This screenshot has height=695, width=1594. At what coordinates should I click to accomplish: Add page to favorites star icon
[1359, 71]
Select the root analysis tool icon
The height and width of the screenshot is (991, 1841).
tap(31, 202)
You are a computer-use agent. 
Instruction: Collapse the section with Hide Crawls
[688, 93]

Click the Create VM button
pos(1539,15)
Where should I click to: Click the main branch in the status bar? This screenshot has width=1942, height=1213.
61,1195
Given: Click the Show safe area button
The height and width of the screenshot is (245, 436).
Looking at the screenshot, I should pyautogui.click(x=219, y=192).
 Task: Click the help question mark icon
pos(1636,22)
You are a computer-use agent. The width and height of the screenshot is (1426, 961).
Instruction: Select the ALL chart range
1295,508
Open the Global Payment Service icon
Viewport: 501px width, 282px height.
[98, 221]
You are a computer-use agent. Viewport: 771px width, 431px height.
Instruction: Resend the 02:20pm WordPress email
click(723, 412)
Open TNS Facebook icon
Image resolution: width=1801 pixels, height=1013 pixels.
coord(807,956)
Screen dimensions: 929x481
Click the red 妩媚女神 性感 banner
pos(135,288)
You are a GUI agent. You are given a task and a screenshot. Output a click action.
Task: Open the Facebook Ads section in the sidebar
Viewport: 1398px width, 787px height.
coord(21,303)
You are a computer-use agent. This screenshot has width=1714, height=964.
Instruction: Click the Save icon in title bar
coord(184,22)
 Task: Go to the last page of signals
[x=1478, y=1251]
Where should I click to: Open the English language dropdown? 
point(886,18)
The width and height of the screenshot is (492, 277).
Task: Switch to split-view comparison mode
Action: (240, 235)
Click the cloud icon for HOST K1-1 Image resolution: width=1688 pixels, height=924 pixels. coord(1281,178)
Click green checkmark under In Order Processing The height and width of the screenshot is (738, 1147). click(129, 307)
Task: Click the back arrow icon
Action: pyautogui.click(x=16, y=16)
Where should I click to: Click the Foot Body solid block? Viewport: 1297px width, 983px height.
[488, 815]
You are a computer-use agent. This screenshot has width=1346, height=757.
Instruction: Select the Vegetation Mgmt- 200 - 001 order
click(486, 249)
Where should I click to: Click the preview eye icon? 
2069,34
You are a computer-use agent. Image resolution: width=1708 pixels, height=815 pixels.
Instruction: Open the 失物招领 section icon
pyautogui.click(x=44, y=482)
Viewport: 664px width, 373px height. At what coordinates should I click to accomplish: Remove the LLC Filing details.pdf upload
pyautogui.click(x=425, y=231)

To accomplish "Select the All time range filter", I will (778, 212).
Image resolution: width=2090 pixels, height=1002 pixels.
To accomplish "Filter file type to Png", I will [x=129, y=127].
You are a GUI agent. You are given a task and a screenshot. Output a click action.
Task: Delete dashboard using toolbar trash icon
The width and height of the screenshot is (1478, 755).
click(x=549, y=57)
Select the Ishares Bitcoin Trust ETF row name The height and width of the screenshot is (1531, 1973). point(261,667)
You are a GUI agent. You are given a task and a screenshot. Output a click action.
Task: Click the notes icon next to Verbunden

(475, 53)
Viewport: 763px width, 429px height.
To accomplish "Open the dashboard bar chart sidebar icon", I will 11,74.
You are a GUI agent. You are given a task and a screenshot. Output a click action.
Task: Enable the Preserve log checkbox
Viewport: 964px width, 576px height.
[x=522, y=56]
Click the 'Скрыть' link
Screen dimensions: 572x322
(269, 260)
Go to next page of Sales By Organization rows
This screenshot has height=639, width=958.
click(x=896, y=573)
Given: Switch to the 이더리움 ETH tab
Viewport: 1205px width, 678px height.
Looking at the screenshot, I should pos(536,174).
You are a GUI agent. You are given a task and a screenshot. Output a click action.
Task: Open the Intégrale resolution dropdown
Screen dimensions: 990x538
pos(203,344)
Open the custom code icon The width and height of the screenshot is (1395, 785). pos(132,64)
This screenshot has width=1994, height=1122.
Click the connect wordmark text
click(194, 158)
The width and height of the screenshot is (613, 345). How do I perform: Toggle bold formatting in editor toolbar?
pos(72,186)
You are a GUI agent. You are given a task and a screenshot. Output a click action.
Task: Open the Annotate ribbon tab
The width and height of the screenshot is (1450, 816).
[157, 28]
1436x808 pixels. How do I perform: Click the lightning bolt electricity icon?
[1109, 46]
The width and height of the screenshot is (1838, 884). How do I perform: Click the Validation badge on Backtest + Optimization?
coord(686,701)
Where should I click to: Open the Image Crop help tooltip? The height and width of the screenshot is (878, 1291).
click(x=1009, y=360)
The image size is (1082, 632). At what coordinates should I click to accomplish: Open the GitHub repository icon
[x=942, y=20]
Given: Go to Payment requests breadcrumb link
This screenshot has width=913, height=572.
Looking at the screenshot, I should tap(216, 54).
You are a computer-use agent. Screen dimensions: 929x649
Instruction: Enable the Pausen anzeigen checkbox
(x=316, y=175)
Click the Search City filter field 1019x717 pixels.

**Problem statement**
For this exercise, all the data must be repeated exactly.

**Solved problem**
This screenshot has height=695, width=1594. At what coordinates should I click to accomplish: Add page to favorites star icon
[1359, 71]
Select the root analysis tool icon
The height and width of the screenshot is (991, 1841).
tap(31, 202)
You are a computer-use agent. 
Instruction: Collapse the section with Hide Crawls
[688, 93]

Click the Create VM button
pos(1539,15)
Where should I click to: Click the main branch in the status bar? This screenshot has width=1942, height=1213.
61,1195
Given: Click the Show safe area button
The height and width of the screenshot is (245, 436).
Looking at the screenshot, I should pyautogui.click(x=219, y=192).
 Task: Click the help question mark icon
pos(1636,22)
You are a computer-use agent. The width and height of the screenshot is (1426, 961).
Instruction: Select the ALL chart range
1295,508
Open the Global Payment Service icon
Viewport: 501px width, 282px height.
[98, 221]
You are a computer-use agent. Viewport: 771px width, 431px height.
Instruction: Resend the 02:20pm WordPress email
click(723, 412)
Open TNS Facebook icon
Image resolution: width=1801 pixels, height=1013 pixels.
coord(807,956)
Screen dimensions: 929x481
Click the red 妩媚女神 性感 banner
pos(135,288)
You are a GUI agent. You are given a task and a screenshot. Output a click action.
Task: Open the Facebook Ads section in the sidebar
Viewport: 1398px width, 787px height.
coord(21,303)
You are a computer-use agent. This screenshot has width=1714, height=964.
Instruction: Click the Save icon in title bar
coord(184,22)
 Task: Go to the last page of signals
[x=1478, y=1251]
Where should I click to: Open the English language dropdown? 
point(886,18)
The width and height of the screenshot is (492, 277).
Task: Switch to split-view comparison mode
Action: (240, 235)
Click the cloud icon for HOST K1-1 Image resolution: width=1688 pixels, height=924 pixels. coord(1281,178)
Click green checkmark under In Order Processing The height and width of the screenshot is (738, 1147). click(129, 307)
Task: Click the back arrow icon
Action: pyautogui.click(x=16, y=16)
Where should I click to: Click the Foot Body solid block? Viewport: 1297px width, 983px height.
[488, 815]
You are a computer-use agent. This screenshot has width=1346, height=757.
Instruction: Select the Vegetation Mgmt- 200 - 001 order
click(486, 249)
Where should I click to: Click the preview eye icon? 
2069,34
You are a computer-use agent. Image resolution: width=1708 pixels, height=815 pixels.
Instruction: Open the 失物招领 section icon
pyautogui.click(x=44, y=482)
Viewport: 664px width, 373px height. At what coordinates should I click to accomplish: Remove the LLC Filing details.pdf upload
pyautogui.click(x=425, y=231)

To accomplish "Select the All time range filter", I will (778, 212).
Image resolution: width=2090 pixels, height=1002 pixels.
To accomplish "Filter file type to Png", I will [x=129, y=127].
You are a GUI agent. You are given a task and a screenshot. Output a click action.
Task: Delete dashboard using toolbar trash icon
The width and height of the screenshot is (1478, 755).
click(x=549, y=57)
Select the Ishares Bitcoin Trust ETF row name The height and width of the screenshot is (1531, 1973). point(261,667)
You are a GUI agent. You are given a task and a screenshot. Output a click action.
Task: Click the notes icon next to Verbunden

(475, 53)
Viewport: 763px width, 429px height.
To accomplish "Open the dashboard bar chart sidebar icon", I will 11,74.
You are a GUI agent. You are given a task and a screenshot. Output a click action.
Task: Enable the Preserve log checkbox
Viewport: 964px width, 576px height.
[x=522, y=56]
Click the 'Скрыть' link
Screen dimensions: 572x322
(269, 260)
Go to next page of Sales By Organization rows
This screenshot has height=639, width=958.
click(x=896, y=573)
Given: Switch to the 이더리움 ETH tab
Viewport: 1205px width, 678px height.
Looking at the screenshot, I should pos(536,174).
You are a GUI agent. You are given a task and a screenshot. Output a click action.
Task: Open the Intégrale resolution dropdown
Screen dimensions: 990x538
pos(203,344)
Open the custom code icon The width and height of the screenshot is (1395, 785). pos(132,64)
This screenshot has width=1994, height=1122.
Click the connect wordmark text
click(194, 158)
The width and height of the screenshot is (613, 345). How do I perform: Toggle bold formatting in editor toolbar?
pos(72,186)
You are a GUI agent. You are given a task and a screenshot. Output a click action.
Task: Open the Annotate ribbon tab
The width and height of the screenshot is (1450, 816).
[157, 28]
1436x808 pixels. How do I perform: Click the lightning bolt electricity icon?
[1109, 46]
The width and height of the screenshot is (1838, 884). How do I perform: Click the Validation badge on Backtest + Optimization?
coord(686,701)
Where should I click to: Open the Image Crop help tooltip? The height and width of the screenshot is (878, 1291).
click(x=1009, y=360)
The image size is (1082, 632). At what coordinates should I click to accomplish: Open the GitHub repository icon
[x=942, y=20]
Given: Go to Payment requests breadcrumb link
This screenshot has width=913, height=572.
Looking at the screenshot, I should tap(216, 54).
You are a computer-use agent. Screen dimensions: 929x649
Instruction: Enable the Pausen anzeigen checkbox
(x=316, y=175)
Click the Search City filter field 1019x717 pixels.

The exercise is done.